Ketika itu saya dipasanglah oleh salah satu media Online menjadi wartawan yang meliput peristiwa-peristiwa politik di Ibukota. Dipasanglah untuk meliput di Balai Kota, kantor Gubernur DKI Jakarta yang kala itu masih Ahok menjabat dan saat itu Ia masih berjaya.

Setiap pagi, saya selalu disarankan untuk membaca berita-berita di media lain sebelum ke balai kota, "belajar mengetik cepat, biar jari-jarinya beracun" kata redaktur saya kala itu. Singkatnya saya menulis berita dan mengirim ke meja redaksi untuk di edit kembali. Apa kata redaktur saya, berita saya kurang asik, alias "jari-jemari saya belum beracun".

DATA YANG DITAMPILKAN:
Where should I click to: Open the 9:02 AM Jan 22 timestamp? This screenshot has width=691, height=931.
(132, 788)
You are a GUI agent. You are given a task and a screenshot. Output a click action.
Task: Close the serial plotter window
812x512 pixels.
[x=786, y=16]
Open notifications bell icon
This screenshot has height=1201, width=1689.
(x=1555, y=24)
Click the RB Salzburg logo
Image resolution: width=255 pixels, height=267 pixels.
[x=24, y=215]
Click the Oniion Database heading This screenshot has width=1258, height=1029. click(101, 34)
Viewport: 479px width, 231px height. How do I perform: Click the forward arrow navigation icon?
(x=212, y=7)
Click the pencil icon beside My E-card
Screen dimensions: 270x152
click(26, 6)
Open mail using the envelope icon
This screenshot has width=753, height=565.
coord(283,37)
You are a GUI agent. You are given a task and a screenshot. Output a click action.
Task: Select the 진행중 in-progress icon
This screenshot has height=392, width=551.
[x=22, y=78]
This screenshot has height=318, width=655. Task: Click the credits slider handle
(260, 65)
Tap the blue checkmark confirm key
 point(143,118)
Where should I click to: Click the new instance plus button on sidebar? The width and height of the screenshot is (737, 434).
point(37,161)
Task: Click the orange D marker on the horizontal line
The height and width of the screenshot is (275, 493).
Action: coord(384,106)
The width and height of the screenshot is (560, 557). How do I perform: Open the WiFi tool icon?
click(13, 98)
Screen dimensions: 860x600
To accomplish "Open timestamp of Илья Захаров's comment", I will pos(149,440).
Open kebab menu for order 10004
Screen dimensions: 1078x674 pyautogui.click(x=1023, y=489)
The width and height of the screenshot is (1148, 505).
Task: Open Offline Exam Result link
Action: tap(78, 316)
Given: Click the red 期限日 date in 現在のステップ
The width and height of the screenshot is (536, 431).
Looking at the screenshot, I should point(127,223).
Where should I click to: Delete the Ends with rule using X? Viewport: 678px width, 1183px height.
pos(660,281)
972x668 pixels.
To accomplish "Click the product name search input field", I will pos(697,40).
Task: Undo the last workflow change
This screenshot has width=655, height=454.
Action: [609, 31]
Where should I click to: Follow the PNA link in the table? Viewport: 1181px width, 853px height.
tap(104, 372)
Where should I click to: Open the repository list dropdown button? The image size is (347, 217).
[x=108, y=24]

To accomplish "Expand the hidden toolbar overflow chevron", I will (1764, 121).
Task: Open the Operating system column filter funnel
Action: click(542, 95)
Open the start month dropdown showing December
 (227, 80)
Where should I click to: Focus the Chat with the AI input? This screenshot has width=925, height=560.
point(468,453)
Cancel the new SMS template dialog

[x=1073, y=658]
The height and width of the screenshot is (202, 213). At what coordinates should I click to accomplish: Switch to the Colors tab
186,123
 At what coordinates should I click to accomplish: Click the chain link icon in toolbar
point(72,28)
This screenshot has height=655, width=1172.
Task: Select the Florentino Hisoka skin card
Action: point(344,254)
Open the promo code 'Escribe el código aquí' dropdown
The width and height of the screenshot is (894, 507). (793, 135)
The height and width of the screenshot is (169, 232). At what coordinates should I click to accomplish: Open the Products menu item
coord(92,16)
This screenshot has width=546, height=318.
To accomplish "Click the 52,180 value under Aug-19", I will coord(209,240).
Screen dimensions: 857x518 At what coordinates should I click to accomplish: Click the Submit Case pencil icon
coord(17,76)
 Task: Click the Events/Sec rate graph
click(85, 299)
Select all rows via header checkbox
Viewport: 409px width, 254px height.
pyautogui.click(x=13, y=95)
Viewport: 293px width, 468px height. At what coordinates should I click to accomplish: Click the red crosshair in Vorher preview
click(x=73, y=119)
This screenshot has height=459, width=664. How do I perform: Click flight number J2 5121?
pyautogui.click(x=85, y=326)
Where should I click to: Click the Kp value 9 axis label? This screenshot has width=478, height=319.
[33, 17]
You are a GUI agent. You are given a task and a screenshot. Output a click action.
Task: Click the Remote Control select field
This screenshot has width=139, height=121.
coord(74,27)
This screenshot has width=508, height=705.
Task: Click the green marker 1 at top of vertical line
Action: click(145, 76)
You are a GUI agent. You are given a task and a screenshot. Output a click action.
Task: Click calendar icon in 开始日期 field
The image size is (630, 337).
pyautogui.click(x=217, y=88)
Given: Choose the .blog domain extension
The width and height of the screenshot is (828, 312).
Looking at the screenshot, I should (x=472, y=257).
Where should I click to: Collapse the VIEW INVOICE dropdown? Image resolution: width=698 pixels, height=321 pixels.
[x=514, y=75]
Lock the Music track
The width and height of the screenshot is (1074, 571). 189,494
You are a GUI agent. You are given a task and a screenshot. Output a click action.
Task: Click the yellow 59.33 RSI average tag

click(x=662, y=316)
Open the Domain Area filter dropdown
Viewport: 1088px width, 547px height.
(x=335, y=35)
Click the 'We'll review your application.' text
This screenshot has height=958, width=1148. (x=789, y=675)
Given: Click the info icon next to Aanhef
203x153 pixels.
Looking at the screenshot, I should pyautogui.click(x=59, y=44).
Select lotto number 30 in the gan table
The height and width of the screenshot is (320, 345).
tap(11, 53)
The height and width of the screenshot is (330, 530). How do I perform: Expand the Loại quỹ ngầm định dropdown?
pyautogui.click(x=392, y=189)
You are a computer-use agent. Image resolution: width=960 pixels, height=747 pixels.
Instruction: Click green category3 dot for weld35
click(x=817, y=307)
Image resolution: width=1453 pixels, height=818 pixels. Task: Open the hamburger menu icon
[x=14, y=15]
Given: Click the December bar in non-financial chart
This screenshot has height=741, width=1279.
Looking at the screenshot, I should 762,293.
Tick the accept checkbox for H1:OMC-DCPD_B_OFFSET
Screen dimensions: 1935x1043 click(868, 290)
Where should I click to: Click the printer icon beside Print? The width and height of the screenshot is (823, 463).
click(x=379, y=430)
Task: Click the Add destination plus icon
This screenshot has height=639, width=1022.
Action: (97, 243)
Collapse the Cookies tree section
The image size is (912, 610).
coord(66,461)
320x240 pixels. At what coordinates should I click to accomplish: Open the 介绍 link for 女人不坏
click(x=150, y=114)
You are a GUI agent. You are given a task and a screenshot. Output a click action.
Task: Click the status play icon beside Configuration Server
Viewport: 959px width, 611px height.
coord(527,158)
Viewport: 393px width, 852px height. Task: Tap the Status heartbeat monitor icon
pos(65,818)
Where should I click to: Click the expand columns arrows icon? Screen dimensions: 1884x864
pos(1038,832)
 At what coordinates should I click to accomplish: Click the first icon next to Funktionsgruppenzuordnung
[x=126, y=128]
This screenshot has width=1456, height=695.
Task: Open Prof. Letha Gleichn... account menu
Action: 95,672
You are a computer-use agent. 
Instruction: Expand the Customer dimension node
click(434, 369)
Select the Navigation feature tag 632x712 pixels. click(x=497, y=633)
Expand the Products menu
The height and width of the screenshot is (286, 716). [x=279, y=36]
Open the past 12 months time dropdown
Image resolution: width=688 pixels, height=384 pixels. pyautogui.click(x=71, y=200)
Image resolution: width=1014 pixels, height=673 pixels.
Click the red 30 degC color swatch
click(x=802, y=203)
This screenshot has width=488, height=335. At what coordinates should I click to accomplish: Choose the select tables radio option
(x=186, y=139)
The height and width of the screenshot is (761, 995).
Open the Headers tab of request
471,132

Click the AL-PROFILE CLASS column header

PETUNJUK:
**a)** Tulis ulang bagian catatan dari baris yang memuat "Where should I click to: Open the repository" sampai baris yang memuat "[x=108, y=24]", dengan "repository list" diganti menjadi "branch list" dan sisanya tetap sama.
**b)** Teruskan teks tentang pengalaman meliput di Balai Kota sebagai wartawan mulai dari kalimat terakhirnya.

DAFTAR JAWABAN:
**a)**
Where should I click to: Open the branch list dropdown button? The image size is (347, 217).
[x=108, y=24]

**b)**
Hari-hari demi hari saya tetap di Balai Kota, meliput dan mewawancarai pejabat daerah salah satun yang saya liput soal penertiban pasar tanah abang yang terkenal itu. Tapi lagi-lagi jari-jemari saya belum beracun hingga tidak menyengat para pembacanya. Singkatnya kemudian saya dipindahkan untuk meliput di DPR RI, lahan basah kata para wartawan senior disana. Hehehe.

Setelah di DPR RI saya tetap di sarankan baca berita (isu) sebelum ke lapangan dan tambah perhatikan wartawan media A, B dan C agar melihat cara mereka mengolah berita dan (isu). Saya kaget bukan kepalang melihat salah satu rekan wartawan dari Media A yang jari-jarinya cepat setara dengan orang berbicara.

Tak sekalipun saya melihat rekan ini melihat layar HPnya, dia hanya fokus pada narasumber dan sambil bertanya, jari-jarinya terus bergerak sesuai yang ditutur oleh narsum. Dalam hati saya berkata inikah yang disebut jari-jari beracun itu?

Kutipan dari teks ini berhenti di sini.